Stored data entries:
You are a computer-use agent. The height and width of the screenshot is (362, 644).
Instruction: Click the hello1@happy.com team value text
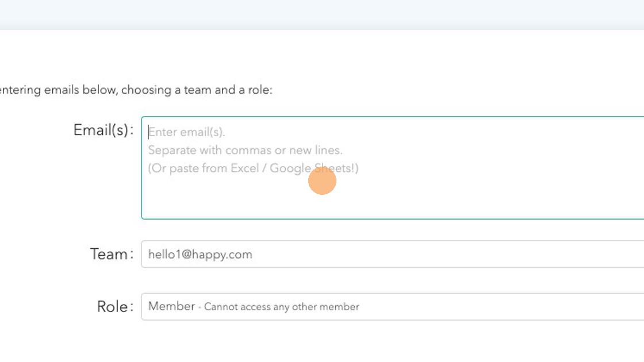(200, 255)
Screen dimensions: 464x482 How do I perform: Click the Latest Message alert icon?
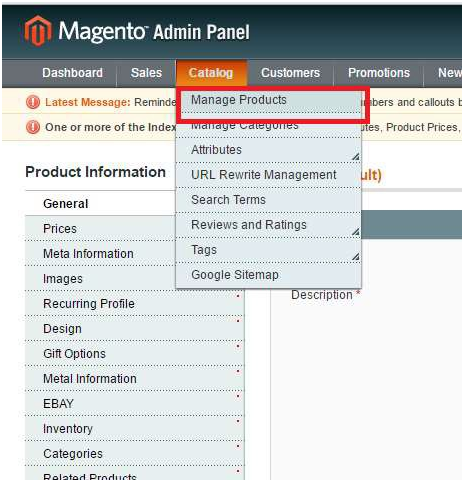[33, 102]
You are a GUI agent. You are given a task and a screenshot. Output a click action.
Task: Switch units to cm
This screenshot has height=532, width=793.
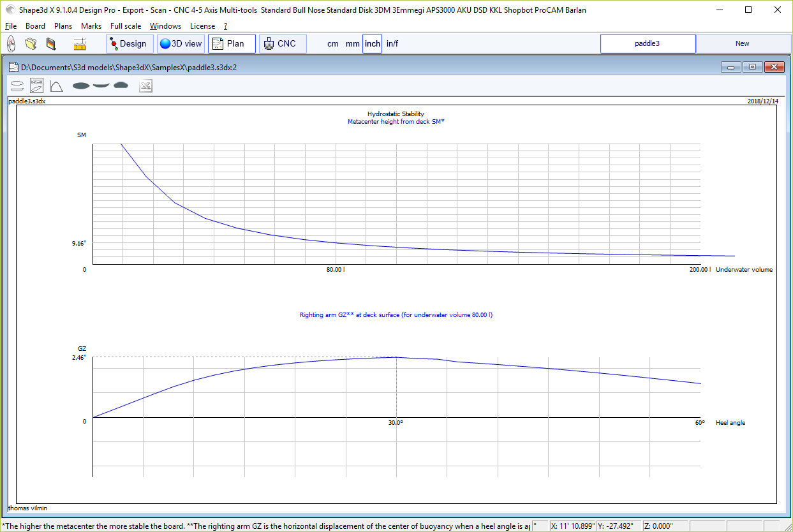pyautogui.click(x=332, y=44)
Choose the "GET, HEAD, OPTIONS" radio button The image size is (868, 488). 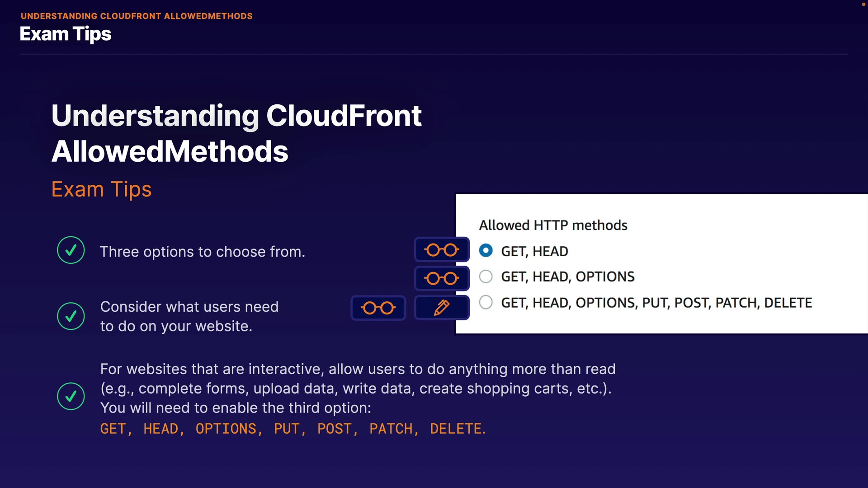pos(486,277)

* * *

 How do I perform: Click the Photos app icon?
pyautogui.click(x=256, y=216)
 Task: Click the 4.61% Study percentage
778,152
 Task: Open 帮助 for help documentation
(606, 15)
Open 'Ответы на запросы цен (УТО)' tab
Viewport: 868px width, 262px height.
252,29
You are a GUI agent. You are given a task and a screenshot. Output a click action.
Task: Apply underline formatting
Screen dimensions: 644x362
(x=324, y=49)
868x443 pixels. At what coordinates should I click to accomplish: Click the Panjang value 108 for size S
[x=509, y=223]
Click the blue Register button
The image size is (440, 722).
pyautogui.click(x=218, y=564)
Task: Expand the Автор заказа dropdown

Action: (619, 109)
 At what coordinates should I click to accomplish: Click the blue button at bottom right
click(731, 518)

What to produce: Find the line with "You are a computer-use" in the entries above. Set down exactly every line from it up to and including the line with "Task: Switch units to cm", images excluded.

Exercise solution:
You are a computer-use agent. The height and width of the screenshot is (362, 644).
Instruction: Click the hello1@happy.com team value text
(200, 255)
Screen dimensions: 464x482 How do I perform: Click the Latest Message alert icon?
[33, 102]
You are a GUI agent. You are given a task and a screenshot. Output a click action.
Task: Switch units to cm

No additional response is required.